NO, zero bound money makes yield investors freeze and these buyers state that all they would really desire to do is keep their money safe given that when they deploy it and invest, they are really taking significant risk adjusted risk for very little return.  Why is that?  When was the last time your broker told you that money markets could lose money?  When was the last time you thought about your brokerage firm freezing your money in accounts like an MF Global situation?  Situations like these make investors that rationally examine risk state that they will forego investing in anything to ensure the safety of their money.  Essentially, the desires of the central banks to stimulate asset demand ultimately can have a chilling effect on investing that is exactly opposite to what they intend.

So what does Bill Gross say the Fed will do about this growing conundrum?  He says that they will actually signal in their January meeting that they intend to hold interest rates low even longer, perhaps as long as 3 years!  

What does Mr. Gross say investors should do in response to the 2 potential outcome disaster scenarios?

Bond Investors -
1)  Extend out maturities and bond duration.  With a signal from the Fed it won't raise rates for even longer, essentially you are protected from rising rates and the losses on bonds this imposes.
2)  Invest in US Treasuries, not Europe.  Go 6 to 9 years out, not less because you get paid nothing.
3)  If you are buying long dated US Treasuries, they better be TIPS
4)  Corporate bond holdings should be in the higher grades of debt, not lower.  Again, he suggests some financials here and I think he is off his rocker.
5)  Munis could be a good opportunity --- PERSONALLY I THINK HE IS NUTS, but then again, Pimco has to invest in long maturity bonds, but I wouldn't touch them.
6)  No EU bonds.

Stock Investors -
1)  High yielding dividend payers is what he says to go after.  Look for companies with stable cash flows like utilities and big healthcare (pharma).
2)  Commodities - Gross is basically flipping a coin here saying it could go either way.

Currency -
He gives us no real insight, simply saying that in deleveraging the USD is awesome and in inflation, it sucks.

Finally, Gross puts it all in perspective with this last parting shot;

"For 2012, in the face of a delevering zero-bound interest rate world, investors must lower return expectations. 2–5% for stocks, bonds and commodities are expected long term returns for global financial markets that have been pushed to the zero bound, a world where substantial real price appreciation is getting close to mathematically improbable."
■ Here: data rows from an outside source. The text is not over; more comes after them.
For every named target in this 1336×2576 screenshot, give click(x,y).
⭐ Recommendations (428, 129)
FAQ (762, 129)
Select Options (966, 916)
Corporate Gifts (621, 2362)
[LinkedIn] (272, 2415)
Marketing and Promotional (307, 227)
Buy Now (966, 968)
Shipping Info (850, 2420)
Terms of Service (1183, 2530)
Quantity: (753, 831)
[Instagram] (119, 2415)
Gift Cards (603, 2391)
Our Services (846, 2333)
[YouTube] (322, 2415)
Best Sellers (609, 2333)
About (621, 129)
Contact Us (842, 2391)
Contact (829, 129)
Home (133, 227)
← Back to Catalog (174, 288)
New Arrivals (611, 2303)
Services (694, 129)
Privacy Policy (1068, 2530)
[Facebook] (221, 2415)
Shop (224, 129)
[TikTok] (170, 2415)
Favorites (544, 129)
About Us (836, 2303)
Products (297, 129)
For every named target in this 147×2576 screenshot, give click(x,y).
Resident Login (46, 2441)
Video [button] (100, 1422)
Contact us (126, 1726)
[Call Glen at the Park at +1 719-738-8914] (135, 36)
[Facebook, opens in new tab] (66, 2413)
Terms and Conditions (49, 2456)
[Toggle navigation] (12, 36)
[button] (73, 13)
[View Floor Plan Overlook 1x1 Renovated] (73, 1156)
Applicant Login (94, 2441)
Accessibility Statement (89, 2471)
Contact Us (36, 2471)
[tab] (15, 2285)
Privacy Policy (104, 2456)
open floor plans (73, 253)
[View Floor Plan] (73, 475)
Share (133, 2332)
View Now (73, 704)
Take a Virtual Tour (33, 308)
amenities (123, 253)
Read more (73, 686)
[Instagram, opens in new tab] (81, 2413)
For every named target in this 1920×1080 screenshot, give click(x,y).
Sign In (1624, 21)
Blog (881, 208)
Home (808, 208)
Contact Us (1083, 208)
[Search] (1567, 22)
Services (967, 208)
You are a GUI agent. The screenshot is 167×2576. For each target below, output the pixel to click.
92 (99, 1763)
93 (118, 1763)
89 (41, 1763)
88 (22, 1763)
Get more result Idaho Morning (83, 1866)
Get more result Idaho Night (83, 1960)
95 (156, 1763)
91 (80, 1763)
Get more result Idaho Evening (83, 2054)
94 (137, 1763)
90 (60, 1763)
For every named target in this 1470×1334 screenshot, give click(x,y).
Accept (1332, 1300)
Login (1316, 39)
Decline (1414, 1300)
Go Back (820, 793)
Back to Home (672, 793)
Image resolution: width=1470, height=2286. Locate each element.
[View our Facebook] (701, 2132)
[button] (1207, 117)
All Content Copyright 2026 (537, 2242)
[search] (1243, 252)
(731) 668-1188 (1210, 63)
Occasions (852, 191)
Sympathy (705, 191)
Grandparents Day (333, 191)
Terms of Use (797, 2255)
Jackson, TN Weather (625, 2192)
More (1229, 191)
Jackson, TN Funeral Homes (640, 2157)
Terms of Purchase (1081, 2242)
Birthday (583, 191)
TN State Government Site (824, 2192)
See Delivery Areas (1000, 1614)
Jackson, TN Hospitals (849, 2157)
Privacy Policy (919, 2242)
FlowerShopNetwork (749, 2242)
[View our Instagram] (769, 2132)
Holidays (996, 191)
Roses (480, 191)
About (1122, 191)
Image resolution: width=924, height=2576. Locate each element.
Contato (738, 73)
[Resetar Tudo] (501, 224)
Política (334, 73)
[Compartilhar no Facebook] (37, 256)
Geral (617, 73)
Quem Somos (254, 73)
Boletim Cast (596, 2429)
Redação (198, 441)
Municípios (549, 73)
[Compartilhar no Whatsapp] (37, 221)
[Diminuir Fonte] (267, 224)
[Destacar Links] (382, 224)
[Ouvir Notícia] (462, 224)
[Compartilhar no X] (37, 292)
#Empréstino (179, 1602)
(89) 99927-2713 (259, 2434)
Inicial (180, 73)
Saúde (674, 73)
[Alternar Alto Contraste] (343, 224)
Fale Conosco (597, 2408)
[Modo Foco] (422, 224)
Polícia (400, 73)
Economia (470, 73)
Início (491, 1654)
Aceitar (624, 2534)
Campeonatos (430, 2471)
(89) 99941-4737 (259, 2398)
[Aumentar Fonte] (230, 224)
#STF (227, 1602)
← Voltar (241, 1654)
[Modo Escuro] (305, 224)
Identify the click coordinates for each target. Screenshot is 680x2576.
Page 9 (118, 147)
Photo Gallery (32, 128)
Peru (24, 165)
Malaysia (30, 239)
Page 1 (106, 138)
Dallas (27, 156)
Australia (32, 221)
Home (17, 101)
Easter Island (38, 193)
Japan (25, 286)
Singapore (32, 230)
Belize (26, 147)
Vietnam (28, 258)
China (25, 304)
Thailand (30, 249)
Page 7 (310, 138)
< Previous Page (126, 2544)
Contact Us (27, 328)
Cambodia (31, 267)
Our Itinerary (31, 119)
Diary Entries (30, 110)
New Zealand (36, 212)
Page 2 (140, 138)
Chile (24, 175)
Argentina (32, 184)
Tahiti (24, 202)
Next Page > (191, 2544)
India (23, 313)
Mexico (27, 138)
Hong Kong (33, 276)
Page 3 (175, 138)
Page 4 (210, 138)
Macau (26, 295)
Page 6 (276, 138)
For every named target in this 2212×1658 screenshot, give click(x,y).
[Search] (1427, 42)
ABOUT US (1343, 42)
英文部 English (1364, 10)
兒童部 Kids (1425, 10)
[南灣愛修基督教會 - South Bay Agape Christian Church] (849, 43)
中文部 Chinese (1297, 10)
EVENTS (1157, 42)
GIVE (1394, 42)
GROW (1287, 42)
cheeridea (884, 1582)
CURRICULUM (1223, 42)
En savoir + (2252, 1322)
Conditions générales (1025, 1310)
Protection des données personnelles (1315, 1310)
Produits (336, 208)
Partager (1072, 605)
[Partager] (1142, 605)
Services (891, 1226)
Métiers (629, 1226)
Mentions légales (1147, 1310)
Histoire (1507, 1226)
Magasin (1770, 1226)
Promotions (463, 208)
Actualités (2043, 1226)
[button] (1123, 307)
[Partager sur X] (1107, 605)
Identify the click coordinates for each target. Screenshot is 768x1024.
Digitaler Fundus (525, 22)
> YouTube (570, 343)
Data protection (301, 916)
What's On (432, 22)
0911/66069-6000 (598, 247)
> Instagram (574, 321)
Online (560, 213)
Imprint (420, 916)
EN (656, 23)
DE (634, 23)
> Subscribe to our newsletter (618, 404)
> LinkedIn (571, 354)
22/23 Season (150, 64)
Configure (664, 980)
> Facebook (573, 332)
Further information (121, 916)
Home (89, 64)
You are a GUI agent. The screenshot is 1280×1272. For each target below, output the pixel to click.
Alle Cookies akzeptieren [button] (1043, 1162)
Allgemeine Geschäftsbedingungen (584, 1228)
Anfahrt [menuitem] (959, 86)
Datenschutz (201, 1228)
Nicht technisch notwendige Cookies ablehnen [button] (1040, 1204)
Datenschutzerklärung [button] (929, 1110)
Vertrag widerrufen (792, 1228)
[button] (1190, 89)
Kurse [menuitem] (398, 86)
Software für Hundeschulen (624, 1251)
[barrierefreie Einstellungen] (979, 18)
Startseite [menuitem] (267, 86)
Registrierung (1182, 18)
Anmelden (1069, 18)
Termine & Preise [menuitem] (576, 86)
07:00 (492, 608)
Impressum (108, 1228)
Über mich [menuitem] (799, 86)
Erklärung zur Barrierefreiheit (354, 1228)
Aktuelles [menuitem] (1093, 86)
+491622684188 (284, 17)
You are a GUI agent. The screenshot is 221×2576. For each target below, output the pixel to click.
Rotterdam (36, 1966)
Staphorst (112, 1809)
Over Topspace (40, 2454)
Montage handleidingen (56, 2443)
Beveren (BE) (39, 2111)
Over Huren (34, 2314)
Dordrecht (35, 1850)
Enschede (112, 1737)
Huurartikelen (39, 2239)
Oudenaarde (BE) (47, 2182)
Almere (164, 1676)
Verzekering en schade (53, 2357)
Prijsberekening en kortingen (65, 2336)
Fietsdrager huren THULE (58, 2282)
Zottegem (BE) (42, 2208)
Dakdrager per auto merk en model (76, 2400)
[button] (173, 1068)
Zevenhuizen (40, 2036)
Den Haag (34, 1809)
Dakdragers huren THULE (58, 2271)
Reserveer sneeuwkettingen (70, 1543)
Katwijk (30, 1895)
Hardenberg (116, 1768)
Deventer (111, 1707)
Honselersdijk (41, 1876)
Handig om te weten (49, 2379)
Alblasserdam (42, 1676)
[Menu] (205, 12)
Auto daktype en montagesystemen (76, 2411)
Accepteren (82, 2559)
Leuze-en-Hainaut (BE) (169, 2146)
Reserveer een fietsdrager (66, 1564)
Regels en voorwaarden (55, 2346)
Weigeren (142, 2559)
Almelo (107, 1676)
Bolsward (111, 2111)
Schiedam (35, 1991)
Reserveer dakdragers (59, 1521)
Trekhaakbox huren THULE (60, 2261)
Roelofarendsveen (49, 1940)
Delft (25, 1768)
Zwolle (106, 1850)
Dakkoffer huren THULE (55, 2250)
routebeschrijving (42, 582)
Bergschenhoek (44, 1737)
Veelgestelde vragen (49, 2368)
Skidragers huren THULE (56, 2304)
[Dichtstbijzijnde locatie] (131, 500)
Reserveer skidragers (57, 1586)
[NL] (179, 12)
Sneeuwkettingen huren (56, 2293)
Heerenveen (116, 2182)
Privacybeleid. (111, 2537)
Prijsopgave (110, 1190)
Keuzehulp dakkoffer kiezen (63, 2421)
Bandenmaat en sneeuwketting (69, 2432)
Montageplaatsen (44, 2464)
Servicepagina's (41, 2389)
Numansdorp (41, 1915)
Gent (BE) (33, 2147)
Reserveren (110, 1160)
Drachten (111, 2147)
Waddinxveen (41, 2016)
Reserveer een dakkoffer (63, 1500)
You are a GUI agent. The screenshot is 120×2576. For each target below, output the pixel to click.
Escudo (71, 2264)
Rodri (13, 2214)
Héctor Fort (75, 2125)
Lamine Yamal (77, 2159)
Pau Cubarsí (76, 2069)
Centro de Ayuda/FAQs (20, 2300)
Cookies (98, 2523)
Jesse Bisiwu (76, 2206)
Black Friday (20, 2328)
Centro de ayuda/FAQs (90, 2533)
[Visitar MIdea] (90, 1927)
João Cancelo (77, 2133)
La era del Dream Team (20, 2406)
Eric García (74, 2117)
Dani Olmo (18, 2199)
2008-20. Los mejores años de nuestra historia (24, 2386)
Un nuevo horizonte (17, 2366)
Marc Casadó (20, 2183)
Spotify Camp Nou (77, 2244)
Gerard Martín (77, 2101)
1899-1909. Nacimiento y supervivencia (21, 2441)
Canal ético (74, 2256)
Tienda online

What?  Investors had better begin to expect 2% to 5% returns from all asset classes?  Is he serious?  I presume he is dead serious and this is the real issue.  I still have discussions with friends that expect 10% returns or 12% returns and I ask them where you plan to get that?  The reality is that yes, you can get those returns, but the amount of risk you take in the investing environment today is off the charts.

I will say it again, daily moves up and down 3% indicate that the market is having a death-rattle event, not that it is healthy and invigorated.  I am suggesting that the very underpinnings of the market itself is heaving and struggling and these are the last gasps and fits of life in this dying beast. It seems as though Bill Gross agrees.  Gross doesn't say it, but I think he is calling BS on all work of the Fed and realizing that they have gained us absolutely no material and meaningful improvement for lots and lots of bailouts and manipulation.  We are at the end of our rope and essentially the Fed has only bought us time over the last three years, not more rope.

In a way, I feel like the comments of Bill Gross echo the sentiments of a video interview Kyle Bass did a couple of months ago, where Bass lamented that we are in a "Binary Outcome" situation with the Euroland.  Bass described the Euro situation as a scenario that results in either the implosion and collapse of the financial system or they are saved.  While Bill Gross extends a bit more of the "curve" in between nasty outcomes, the thrust of the statement is the same, nothing is better, and the big one is coming.